霊魂をめぐるE・B・タイラーの議論
ハンス・G・キッペンベルク『宗教史の発見―宗教学と近代』(詳細については下のリンクを参照)の第四章「近代文明における原始宗教の現存」を読んだ。解説の対象とされているのは、「アニミズム」(自然界の存在物のそれぞれに霊魂が宿っている、という考え)をめぐる議論で知られるイギリスの人類学者、E・B・タイラー(Edward Burnett Tylor、1832~1917)だ。
とくに面白いと思ったのは、ヴィクトリア時代の「自然科学至上主義」にたいするタイラーの立場を論じた部分である。キッペンベルクは、当時の学問的状況を次のようにまとめている。
タイラーは、イギリスにおいて、学問の業績に対する正反対の期待が互いにぶつかり合っていた時代に著作に勤しんでいた。一八五〇年から一九〇〇年の間には、人間精神を含めてすべてを原則的に自然法則によって説明しようとした学者たちが存在していた。…それに対する反論は、そこからだけというわけではないが、多くの場合、教会の陣営から寄せられた。そこに自然科学と宗教の間の闘いを見るのは誤りであろう。それはむしろ、自然科学的な絶対性要求を肯定する者と、それに反対する者の間の闘いだったのである。そのような過剰な要求に反対する者は、人間精神が他のすべてのものと同じように自然法則の支配のもとに置かれている、という主張に対して精力的に反対した。(96頁)
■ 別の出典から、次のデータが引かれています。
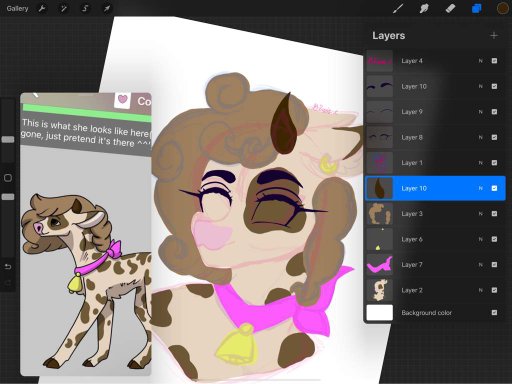Open the active color circle swatch
512x384 pixels.
[x=503, y=8]
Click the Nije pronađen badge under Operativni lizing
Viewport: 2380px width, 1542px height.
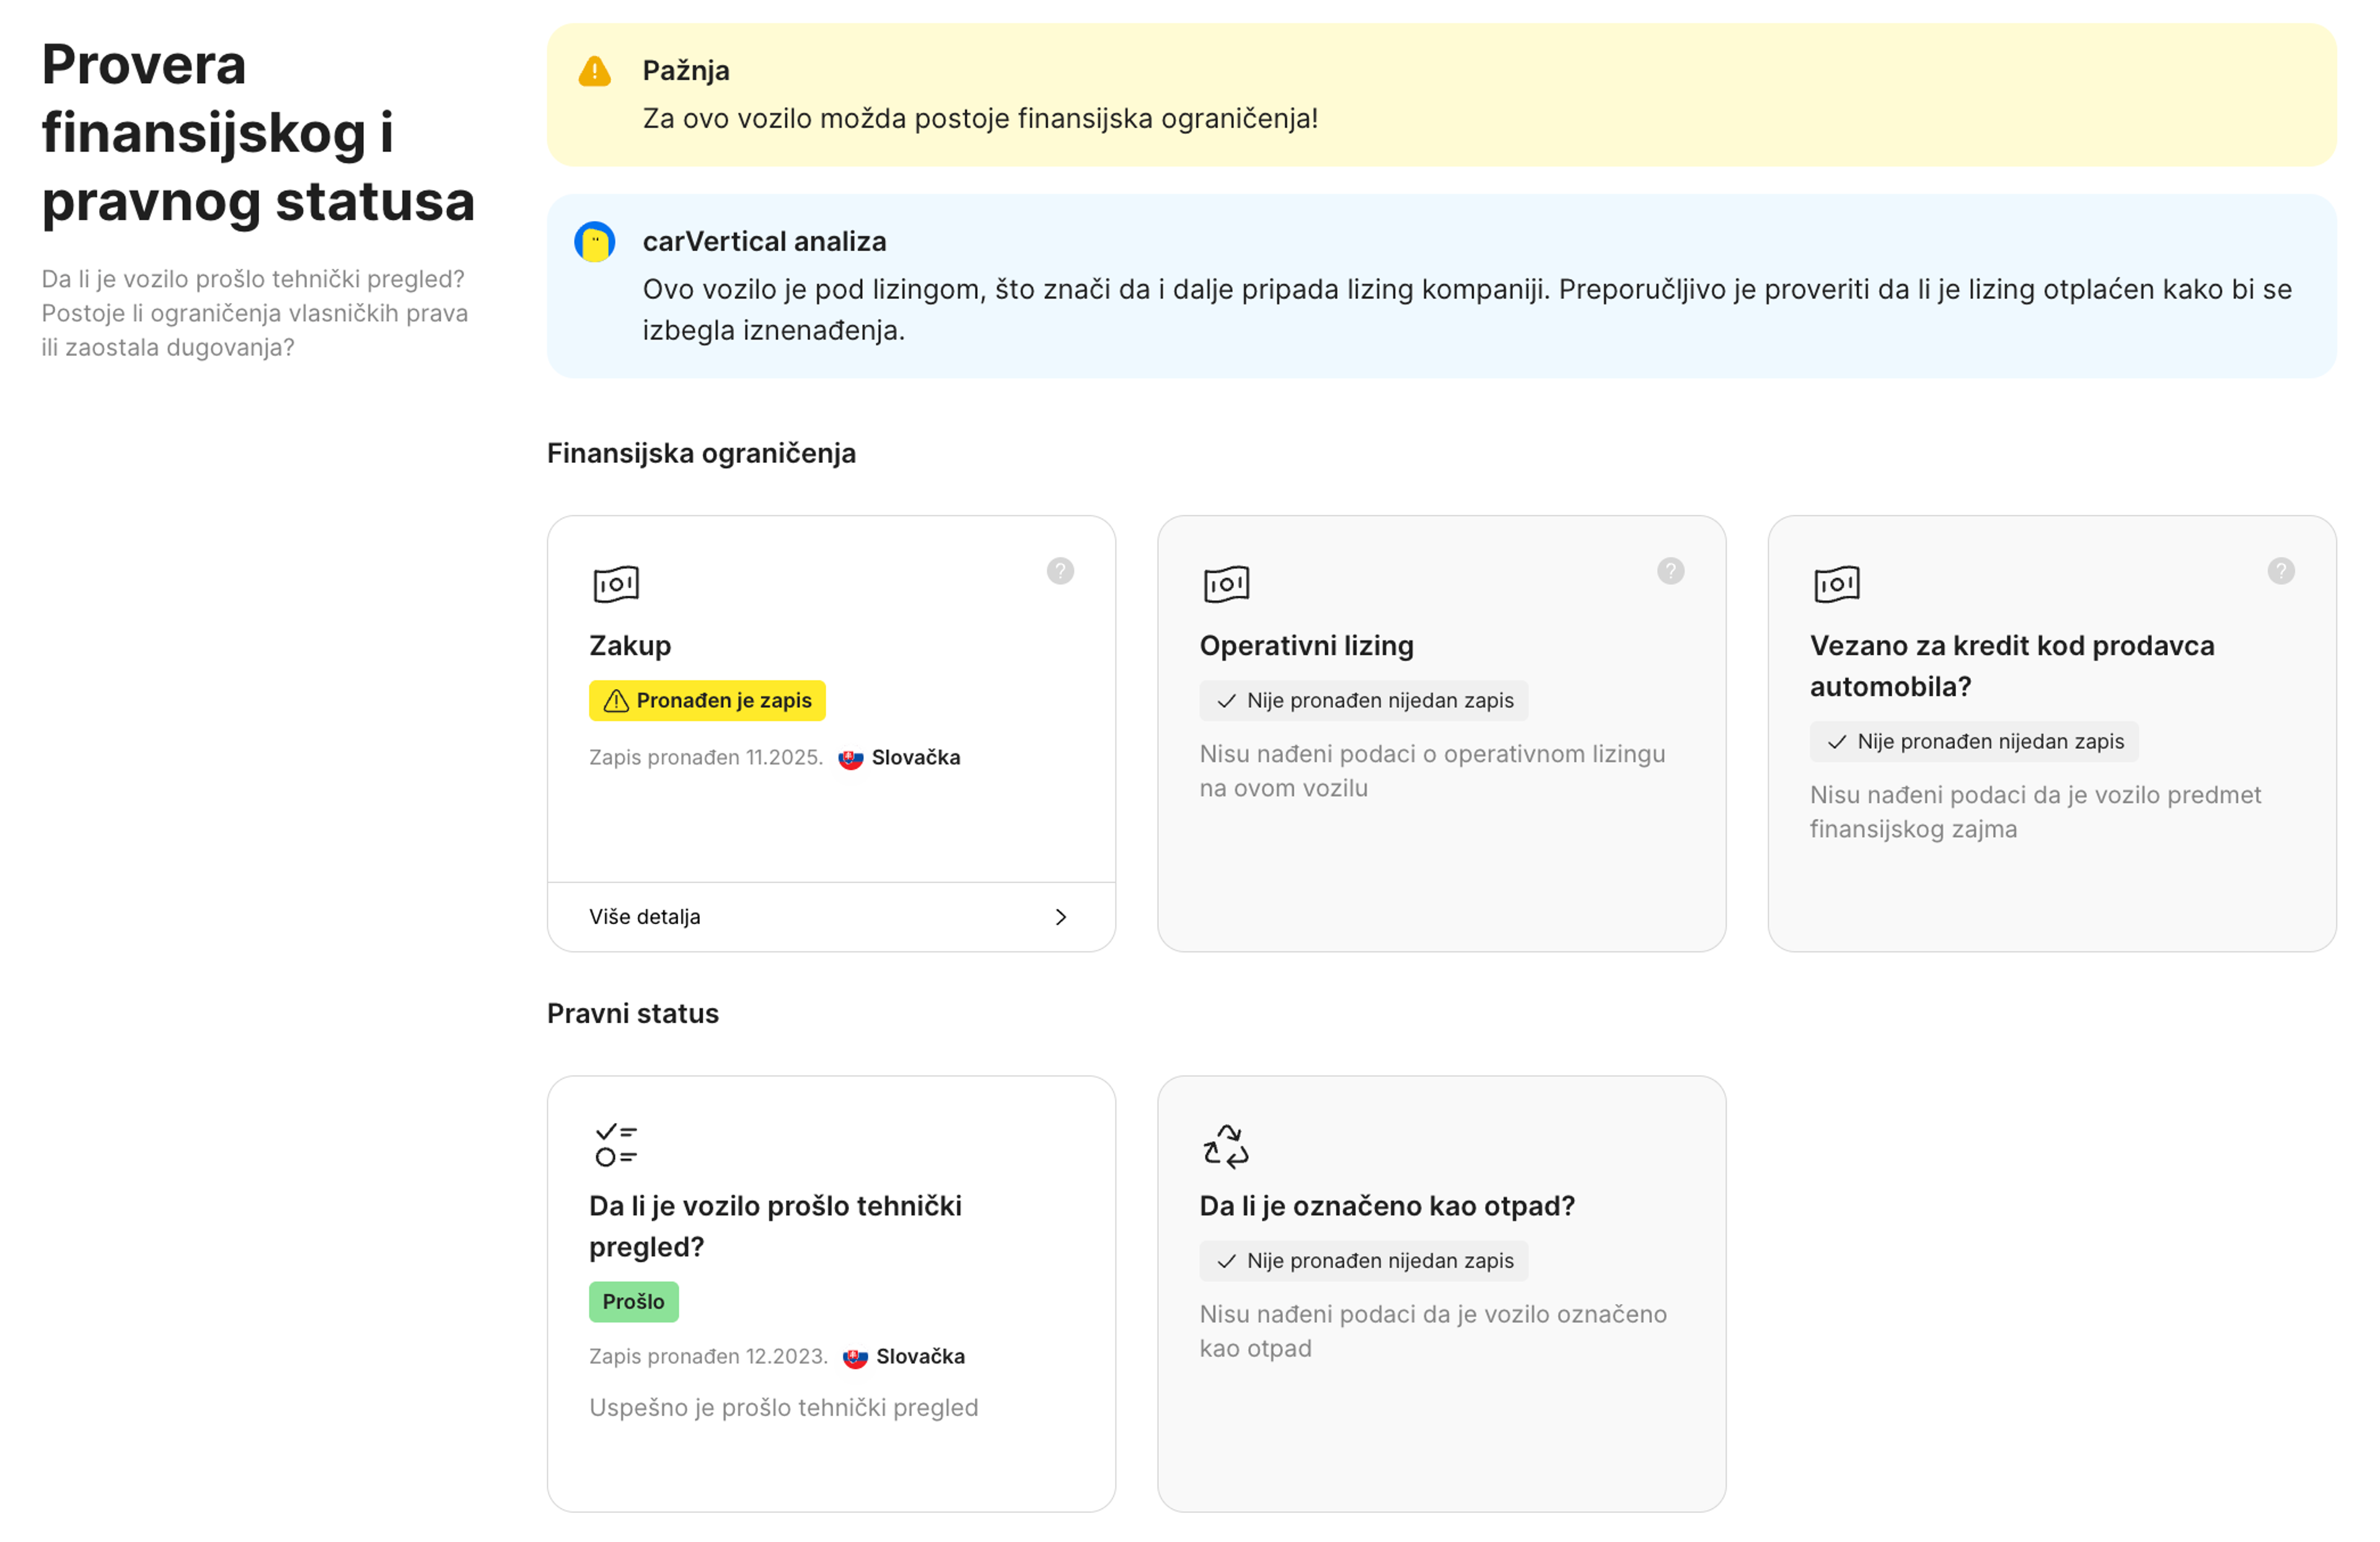coord(1363,700)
19世紀後半のヨーロッパにおける「科学」をめぐる対立の説明だが、これは西洋思想史(学問史)の常識といえるだろう。
キッペンベルクは、この対立におけるタイラーの立場は、肯定派とも否定派ともいえる「両義的」(96頁)なものだったと述べる。タイラーは、主著の『原始文化』(Primitive Culture、1871年)のなかで、原始社会の霊魂崇拝の意義を強調したわけなので、その意味では「否定派」に属しているといえる。ただ、タイラーの見方では、霊魂観念は、「未開文化においては自然現象の説明手段であった」のであり、いいかえれば「霊魂観念と自然科学的な説明は、このような人類の初期の段階では同一であった」(96頁)ので、彼は「肯定派」に立っていたともみなせるわけである。タイラーにとっては、霊魂観念と自然科学は矛盾しないので、彼の立場は「両義的」なのだ。
これより細かいことでもうひとつ僕が興味深く思った記述がある。ドイツの古典学者エルヴィン・ローデ(Erwin Rohde、1845~1898)が、タイラーの『原始文化』のドイツ語訳(1873年に出版)を熱心に読んだというのだ(85頁)。キッペンベルクはそれ以上のことは述べていないが、ローデがタイラー書に強く惹かれたというのは十分理解できる。というのも、彼は、『プシューケー―ギリシア人の霊魂崇拝と不死性信仰』(Psyche: Seelencult und Unsterblichkeitsglaube der Griechen、1894年)という、まさに「霊魂」の概念を主題とした大著を発表しているからだ。ちょうどローデにかんする大きな仕事を進めているところなので、タイラーの影響についてはきちんとした調査をしようと思う。
今日はこれから「現代神話学」の授業でタイラーの話をする。キッペンベルクの議論も紹介できればと思っている。